TEKSTFRAGMENT =>

⟨

Hof Amsterdam bevestigt de uitspraak van de rechtbank. De inspecteur neemt de Airbnb-inkomsten terecht in aanmerking als inkomsten uit tijdelijke verhuur.
X is eigenaar van een woning. In 2016 breidt X de woning uit met een aanbouw, die hij als gastenverblijf verhuurt aan derden via Airbnb. In 2018 ontvangt hij € 2647 aan huurinkomsten. In de aanslag IB/PVV 2018 neemt de inspecteur deze inkomsten in aanmerking als inkomsten uit tijdelijke verhuur van de eigen woning. De rechtbank oordeelt dat het gastenverblijf tot de eigen woning van X behoort en dat het X anders dan tijdelijk ter beschikking staat. De inspecteur heeft volgens de rechtbank terecht de tijdelijke-verhuurregeling toegepast.
Hof Amsterdam bevestigt de uitspraak van de rechtbank. De inspecteur neemt de Airbnb-inkomsten terecht in aanmerking als inkomsten uit tijdelijke verhuur. De tijdelijke terbeschikkingstelling van het gastenverblijf ontneemt de woning niet het karakter van eigen woning als bedoeld in de Wet IB 2001. Voor de gehele woning geldt dat deze geacht moet worden anders dan tijdelijk als hoofdverblijf ter beschikking te staan aan X. Het hoger beroep is ongegrond.

⟩

UIT TE VOEREN =>
A - Hoeveel huurinkomsten ontving X in 2018 volgens de tekst over de Airbnb-verhuur?
B - Schrijf uit de tekst over de Airbnb-verhuur letterlijk het gedeelte over dat opent met de woorden "X is eigenaar" en afsluit met "de tijdelijke-verhuurregeling toegepast.".

(Opgeslagen items)
⟨

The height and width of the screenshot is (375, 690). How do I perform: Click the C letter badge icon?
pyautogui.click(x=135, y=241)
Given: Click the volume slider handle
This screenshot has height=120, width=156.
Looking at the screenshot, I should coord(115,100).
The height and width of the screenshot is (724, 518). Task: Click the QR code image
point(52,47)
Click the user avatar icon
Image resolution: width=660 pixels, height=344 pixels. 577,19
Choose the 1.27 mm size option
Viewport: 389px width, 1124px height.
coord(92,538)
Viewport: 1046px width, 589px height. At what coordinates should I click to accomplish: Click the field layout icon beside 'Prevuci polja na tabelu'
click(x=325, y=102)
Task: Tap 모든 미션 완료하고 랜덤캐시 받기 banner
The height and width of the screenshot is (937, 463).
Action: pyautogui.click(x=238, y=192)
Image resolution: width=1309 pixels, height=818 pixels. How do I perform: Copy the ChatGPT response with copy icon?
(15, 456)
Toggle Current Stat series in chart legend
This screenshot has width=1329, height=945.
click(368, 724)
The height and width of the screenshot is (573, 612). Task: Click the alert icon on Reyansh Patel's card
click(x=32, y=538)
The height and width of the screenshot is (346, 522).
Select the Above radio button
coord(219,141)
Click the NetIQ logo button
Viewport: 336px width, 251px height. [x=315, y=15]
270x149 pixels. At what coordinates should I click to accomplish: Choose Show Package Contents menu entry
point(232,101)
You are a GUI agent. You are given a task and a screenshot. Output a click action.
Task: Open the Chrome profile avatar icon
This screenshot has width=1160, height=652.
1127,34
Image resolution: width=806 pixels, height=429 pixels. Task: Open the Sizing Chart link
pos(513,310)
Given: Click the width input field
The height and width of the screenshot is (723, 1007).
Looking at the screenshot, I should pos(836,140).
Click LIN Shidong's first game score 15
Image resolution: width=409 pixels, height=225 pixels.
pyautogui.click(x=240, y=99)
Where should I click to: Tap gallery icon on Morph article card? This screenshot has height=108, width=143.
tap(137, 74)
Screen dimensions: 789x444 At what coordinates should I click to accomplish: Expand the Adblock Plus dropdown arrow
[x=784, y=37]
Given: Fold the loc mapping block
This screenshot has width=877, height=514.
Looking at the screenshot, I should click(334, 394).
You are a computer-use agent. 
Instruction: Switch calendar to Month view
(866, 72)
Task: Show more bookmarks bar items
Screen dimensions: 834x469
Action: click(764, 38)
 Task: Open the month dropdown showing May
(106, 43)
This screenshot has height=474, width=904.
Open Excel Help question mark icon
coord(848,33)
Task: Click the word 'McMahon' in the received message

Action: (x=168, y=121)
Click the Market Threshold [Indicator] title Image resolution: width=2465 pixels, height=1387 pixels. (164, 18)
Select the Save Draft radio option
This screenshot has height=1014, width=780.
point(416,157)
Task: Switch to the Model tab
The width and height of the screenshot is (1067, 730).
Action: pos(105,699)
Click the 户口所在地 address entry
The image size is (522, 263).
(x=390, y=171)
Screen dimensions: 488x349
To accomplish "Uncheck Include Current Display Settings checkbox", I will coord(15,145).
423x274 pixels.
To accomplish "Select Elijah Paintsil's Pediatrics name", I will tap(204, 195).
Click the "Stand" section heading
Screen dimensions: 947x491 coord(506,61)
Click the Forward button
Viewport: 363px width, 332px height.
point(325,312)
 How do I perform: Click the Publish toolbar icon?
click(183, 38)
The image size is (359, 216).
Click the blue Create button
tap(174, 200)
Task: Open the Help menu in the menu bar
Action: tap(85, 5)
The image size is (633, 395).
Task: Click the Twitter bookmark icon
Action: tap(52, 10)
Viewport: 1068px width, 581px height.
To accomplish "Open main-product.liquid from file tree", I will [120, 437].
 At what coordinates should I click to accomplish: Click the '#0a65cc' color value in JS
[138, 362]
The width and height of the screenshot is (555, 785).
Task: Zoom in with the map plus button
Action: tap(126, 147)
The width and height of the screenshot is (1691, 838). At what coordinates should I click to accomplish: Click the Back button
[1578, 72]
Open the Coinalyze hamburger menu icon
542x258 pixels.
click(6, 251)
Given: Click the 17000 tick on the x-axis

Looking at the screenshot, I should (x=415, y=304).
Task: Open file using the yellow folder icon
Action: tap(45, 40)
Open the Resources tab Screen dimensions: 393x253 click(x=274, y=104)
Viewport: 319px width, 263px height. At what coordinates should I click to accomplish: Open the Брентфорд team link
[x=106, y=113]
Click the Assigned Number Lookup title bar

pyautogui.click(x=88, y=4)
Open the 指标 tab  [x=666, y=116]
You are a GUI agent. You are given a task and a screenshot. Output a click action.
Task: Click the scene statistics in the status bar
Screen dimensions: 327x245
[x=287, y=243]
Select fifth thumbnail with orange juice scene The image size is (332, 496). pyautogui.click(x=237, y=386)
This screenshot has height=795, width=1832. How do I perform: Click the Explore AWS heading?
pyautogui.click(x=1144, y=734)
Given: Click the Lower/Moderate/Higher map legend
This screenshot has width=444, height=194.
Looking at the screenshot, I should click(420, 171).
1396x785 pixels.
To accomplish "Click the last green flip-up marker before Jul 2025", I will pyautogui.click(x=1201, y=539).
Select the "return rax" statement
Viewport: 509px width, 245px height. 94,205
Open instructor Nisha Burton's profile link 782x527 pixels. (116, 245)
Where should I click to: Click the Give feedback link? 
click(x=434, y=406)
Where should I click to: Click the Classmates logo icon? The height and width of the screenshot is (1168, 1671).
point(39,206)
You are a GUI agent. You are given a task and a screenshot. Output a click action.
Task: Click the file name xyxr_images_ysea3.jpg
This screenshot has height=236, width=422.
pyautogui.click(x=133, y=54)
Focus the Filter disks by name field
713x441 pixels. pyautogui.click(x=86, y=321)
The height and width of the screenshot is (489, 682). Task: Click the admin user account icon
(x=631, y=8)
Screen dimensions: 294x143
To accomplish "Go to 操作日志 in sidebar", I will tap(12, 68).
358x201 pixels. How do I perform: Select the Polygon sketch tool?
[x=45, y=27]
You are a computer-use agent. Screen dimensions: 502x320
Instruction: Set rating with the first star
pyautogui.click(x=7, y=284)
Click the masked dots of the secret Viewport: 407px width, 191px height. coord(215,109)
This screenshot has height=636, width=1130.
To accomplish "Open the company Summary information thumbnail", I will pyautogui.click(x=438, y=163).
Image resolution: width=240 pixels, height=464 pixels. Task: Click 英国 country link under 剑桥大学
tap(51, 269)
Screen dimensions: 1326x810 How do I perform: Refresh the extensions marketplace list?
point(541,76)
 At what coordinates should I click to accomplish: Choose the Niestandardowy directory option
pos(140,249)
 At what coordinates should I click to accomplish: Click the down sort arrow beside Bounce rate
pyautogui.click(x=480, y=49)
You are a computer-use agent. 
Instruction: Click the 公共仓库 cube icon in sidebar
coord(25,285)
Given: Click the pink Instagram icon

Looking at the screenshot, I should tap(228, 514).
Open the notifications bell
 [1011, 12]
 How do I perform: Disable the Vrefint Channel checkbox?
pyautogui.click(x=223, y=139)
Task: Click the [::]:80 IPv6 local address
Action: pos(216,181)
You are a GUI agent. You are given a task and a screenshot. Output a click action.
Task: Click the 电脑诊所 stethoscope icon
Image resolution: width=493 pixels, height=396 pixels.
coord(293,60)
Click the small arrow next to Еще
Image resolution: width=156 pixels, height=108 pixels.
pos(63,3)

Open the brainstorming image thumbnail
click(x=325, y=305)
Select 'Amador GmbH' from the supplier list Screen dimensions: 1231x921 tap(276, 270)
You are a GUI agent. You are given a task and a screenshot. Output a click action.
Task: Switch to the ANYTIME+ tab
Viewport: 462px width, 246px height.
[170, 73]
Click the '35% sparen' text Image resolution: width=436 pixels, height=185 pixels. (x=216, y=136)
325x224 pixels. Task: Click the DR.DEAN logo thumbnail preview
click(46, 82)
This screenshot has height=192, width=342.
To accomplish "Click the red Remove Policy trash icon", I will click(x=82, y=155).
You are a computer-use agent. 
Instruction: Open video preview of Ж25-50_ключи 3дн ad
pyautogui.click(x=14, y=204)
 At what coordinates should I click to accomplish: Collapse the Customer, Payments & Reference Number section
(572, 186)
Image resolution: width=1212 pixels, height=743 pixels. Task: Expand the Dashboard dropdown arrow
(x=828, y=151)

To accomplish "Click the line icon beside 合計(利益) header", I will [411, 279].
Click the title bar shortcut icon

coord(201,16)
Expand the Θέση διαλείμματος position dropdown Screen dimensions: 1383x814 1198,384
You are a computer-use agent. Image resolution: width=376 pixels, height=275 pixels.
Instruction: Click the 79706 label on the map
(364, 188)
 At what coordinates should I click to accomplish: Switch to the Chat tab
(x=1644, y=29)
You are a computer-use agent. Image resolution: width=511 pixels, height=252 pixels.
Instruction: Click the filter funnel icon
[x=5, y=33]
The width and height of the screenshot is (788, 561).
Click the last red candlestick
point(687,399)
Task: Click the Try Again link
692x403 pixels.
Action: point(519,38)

⟩

UITWERKINGEN =>
A - € 2647

B -
X is eigenaar van een woning. In 2016 breidt X de woning uit met een aanbouw, die hij als gastenverblijf verhuurt aan derden via Airbnb. In 2018 ontvangt hij € 2647 aan huurinkomsten. In de aanslag IB/PVV 2018 neemt de inspecteur deze inkomsten in aanmerking als inkomsten uit tijdelijke verhuur van de eigen woning. De rechtbank oordeelt dat het gastenverblijf tot de eigen woning van X behoort en dat het X anders dan tijdelijk ter beschikking staat. De inspecteur heeft volgens de rechtbank terecht de tijdelijke-verhuurregeling toegepast.